19 Comments on Apple Silicon Macs Gain x86 Emulation Capability, Run x86 Windows Apps on macOS
What do you think?
x86ARM Win11 on Parallels & VMware Fusion for close to a year now!So what's changed suddenly:wtf:Running in macOS would be like running apps on Linux using WINE support - this is the equivalent of using QEMU.
Also, technically, 'legacy' software (from the macOS ecosystem) is already supported with their own binary translation engine (as well as special ISA bits in Apple's ARM implementation) - software for other Intel based OS aren't technically 'legacy' software.
As for ARM vs x86, x86 was never designed to be small cores at low power - even Intel Atom wasn't ARM small.
Whereas ARM were getting design wins for basic cell phones, and equipment that needed more than a basic microcontroller in small footprints. ARMs biggest threat once upon a time was probably MIPS - indeed in the home router space many devices still use MIPS architecture SoCs.
If x86 had to be targetted in such a way you'd a) have probably seen a push towards it more a long time ago, and b) different technologies be added to the x86 ISA at different times. For example Intel adding QuickSync was 'cute' compared to the fact that ARM SoCs had been leveraging IP/logic processing blocks for media and comms, etc., for some time, whereas x86 always just brute force CPU processed things because on the desktop (and even to a certain extent laptops with comparatively massive batteries compared to a handheld device) one could afford to do that.
For example, when MP4/H264 video was becoming normal, most PCs at the time had no issues playing back the media (sure some would work harder than others), whereas trying to watch MP4 video on an ARM device that a) didn't have hardware decode support for it and b) didn't have NEON/SIMD support was tough going.
I suspect once a small and efficient instruction decoder was in place, due to continual node process improvements it would have had little overhead of one arch vs another.
Even Jim Keller basically said a good CPU isn't solely dictated by the ISA arch it uses.
It’s an ARM world and x86 is just living in it.
Maybe one day well finally get proton on macOS.... We also have x86 devices like Lunar Lake that can put out ARM macbook levels of runtime.
While true, there are ARM supercomputers out there, the GPUs in those systems are doing the heavy lifting. In any config where the CPU is expected to do significant work, notice they are still x86? It's actually not. ARM is powerful but so is x86, and the lowest end controllers have been shifting from ARM to RISC V.
Everything has its place.
Once upon a time you'd have expansion cards with Zilog or MIPS based microcontrollers doing the work...

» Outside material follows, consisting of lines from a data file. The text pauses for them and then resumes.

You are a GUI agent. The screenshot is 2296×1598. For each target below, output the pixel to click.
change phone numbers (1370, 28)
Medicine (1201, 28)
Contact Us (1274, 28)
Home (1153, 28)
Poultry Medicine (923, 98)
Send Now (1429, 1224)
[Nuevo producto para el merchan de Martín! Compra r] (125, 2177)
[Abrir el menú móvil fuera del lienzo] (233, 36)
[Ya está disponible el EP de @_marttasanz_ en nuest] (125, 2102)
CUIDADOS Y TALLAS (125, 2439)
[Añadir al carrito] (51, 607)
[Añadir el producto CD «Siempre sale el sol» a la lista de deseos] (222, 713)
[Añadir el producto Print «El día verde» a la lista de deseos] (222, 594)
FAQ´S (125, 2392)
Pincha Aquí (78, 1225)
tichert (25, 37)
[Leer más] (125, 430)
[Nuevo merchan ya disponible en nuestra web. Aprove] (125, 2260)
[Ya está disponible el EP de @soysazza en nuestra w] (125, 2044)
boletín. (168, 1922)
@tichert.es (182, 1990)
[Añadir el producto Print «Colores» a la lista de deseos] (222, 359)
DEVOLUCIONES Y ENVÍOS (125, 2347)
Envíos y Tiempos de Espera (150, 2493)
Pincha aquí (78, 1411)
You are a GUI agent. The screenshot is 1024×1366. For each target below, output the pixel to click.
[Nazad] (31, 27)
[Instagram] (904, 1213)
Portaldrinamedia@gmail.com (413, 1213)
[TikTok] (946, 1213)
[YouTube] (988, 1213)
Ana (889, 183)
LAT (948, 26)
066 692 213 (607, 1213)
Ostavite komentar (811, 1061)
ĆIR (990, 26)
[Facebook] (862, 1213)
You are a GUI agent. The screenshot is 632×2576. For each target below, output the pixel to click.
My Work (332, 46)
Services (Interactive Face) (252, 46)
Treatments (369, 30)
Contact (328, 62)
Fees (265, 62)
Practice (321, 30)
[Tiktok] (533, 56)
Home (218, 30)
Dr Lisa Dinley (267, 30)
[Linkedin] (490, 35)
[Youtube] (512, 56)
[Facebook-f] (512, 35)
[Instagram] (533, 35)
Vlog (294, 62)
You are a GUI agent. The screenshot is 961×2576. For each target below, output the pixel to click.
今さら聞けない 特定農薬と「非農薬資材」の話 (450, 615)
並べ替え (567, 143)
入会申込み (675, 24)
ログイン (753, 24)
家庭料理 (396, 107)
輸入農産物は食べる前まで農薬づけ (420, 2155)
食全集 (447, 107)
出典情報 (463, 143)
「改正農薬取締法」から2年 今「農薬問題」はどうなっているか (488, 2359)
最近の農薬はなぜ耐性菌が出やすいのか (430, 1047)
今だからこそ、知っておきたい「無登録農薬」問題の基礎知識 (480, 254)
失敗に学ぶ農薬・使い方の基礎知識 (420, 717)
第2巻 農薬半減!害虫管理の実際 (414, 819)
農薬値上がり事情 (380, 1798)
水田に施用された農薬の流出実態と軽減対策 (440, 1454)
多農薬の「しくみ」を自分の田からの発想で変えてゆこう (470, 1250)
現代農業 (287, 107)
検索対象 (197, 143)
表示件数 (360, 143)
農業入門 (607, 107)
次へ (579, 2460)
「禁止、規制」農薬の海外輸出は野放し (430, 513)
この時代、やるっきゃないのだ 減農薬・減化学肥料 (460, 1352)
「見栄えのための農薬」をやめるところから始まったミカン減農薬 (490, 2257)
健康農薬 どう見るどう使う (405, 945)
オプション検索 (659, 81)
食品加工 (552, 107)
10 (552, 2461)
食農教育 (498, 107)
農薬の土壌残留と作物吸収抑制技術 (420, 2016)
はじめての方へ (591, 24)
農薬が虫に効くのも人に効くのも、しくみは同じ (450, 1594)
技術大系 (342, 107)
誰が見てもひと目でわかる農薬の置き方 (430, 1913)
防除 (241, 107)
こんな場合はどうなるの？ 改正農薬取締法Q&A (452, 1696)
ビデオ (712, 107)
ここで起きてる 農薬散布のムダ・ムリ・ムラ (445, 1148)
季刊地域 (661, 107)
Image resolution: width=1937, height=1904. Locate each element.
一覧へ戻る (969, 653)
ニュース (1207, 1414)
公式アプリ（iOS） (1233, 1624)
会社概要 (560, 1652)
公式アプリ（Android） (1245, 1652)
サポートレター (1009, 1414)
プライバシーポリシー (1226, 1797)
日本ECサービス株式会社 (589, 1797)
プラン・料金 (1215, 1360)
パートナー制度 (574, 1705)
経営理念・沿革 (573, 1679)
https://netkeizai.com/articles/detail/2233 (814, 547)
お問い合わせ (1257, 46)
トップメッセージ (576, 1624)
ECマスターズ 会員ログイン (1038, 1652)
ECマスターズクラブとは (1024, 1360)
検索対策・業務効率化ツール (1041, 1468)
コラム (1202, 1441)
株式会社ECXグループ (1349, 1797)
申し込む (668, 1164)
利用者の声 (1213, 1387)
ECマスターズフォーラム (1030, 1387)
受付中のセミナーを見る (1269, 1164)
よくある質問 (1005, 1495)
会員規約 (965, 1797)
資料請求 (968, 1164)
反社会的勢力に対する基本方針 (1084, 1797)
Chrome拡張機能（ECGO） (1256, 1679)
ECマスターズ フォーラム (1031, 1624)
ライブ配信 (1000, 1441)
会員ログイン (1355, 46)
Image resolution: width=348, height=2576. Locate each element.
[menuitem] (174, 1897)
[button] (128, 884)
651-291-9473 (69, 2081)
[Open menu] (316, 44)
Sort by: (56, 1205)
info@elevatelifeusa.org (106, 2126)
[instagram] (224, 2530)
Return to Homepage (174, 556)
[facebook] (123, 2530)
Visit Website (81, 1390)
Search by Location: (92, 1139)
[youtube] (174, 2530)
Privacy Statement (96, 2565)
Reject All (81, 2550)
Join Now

e.g. yeah that's a Z80 CPU at the top middle hanging out on an SCSI controller which would have been sitting in an Intel Server/Workstation:
The original Ageia PhysX cards were just MIPS CPUs. Could have just as easily been ARM based or even Power based... guessing there was some technical reason they didn't go that route.
Now every SSD is pretty much using some ARM CPU core to handle the drive functions.
Just for kicks, you get to pay for that privilege, too. Parallels is not free. You already own it and want to use it on a new OS version? You're in luck, you get to pay for an upgrade, too.
Apple not only did a really good microarchitecture, on a really good (and expensive) node, but also did a great package around it when it comes to memory subsystem, co-processors and whatnot. They likely could have achieved something really similar with x86 or even RISC-V (assuming they also managed to impose good software support for the latter).
AMD CPU have a really great microarchitecture, okay node for today's standards (they're always lagging 1 or 2 nodes compared to apple), and a meh package. Strix point is a great monolithic design, but on the usual boring 128-bit memory subsystem. Strix Halo finally went for an improved memory subsystem, but opted for a more desktop-like approach with their chiplets, re-using the desktop/epyc CCDs with an impressive new IOD.
Intel's Lunar Lake was a really impressive step in the right direction, approaching the base M-chip lineup, but too bad this design was a one-off thing from intel. Let's see if Panther Lake can bring something impressive as well and that manages to scale.
Other ARM designs (like the ones from Qcom) are kinda meh. They are good, but not impressive by any means. Some server offerings are also good, but not as brilliant as what Apple has done. MIPS is almost dead, no new designs and most SoCs are legacy designs. ARM managed to take quite a bunch of the new networking space, but now we have even x86 where intel managed a really nice design with low footprint at an absurdly low cost.
RISC-V is also getting some traction in the lower end of embedded system, but that'd be closer to the mcu space. *cries in atrix 4g*
That Tegra CPU was really nice, but the lack of NEON made it a pain not long after I got it :( Lunar Lake's problem (IMO) is that it doesn't scale :(
There's, nor there will be, a beefier variant of it, which is a bummer since its design was really cool. More on the middle ground, ARM and x86 servers can live happily together as options. Where I work at we have both ARM and x86 nodes in our K8s clusters for various tasks, like running simple backends, databases, and even some inference stuff (some of those we run without GPUs).
I don't get why people say one thing need to die for other to prevail, both ISAs can just co-exist and we can chose which one we want at any given time, specially nowadays where cross-compiling stuff has become somewhat easy with modern tooling and you can add a new ISA to your build farms without much headaches. Eh, I'd say it was either more of a pricing issue, or just something the folks working on it were used to. I did many projects with AVR back then because I had done a similar thing with an arduino and scaling it up from there was easier than bolting a new toolchain. Similar excuse that I use for my personal preference for STMicro stuff. Or RISC-V :p
Yeah, RISC-V might displace ARM. And in many ways it's interesting they went straight in at the ground floor with RISC-V - yeah they've demonstrated computer CPU implementations, but a lot of the actual usage out there has been at the tiny device level.... it's almost as if low-cost CPU cores for small commodity uses, that don't have some additional/excessive licensing cost applied, are an attractive thing... go figure.
That said, the problem is that for the moment, a lot of the controllers in the marketplace use ARM and will probably continue to until the vendors a) have time to design / implement a RISC-V design which will meet their requirements, and b) get through all the validation.
Moving to another ISA is additional cost and, at the moment, in the SSD space it's a very cost sensitive market. I can't imagine a vendor not having some firmware issues in the field, especially as validation seems a bit hit and miss with some vendors.
It would be more telling if say an Apple device has a micro-controller that uses RISC-V instead of ARM... be it a speaker or part of a home kit product or something.
www.techpowerup.com/298936/report-apple-to-move-a-part-of-its-embedded-cores-to-risc-v-stepping-away-from-arm-isa
By the time the system boots, hunter-gatherers would have found their food.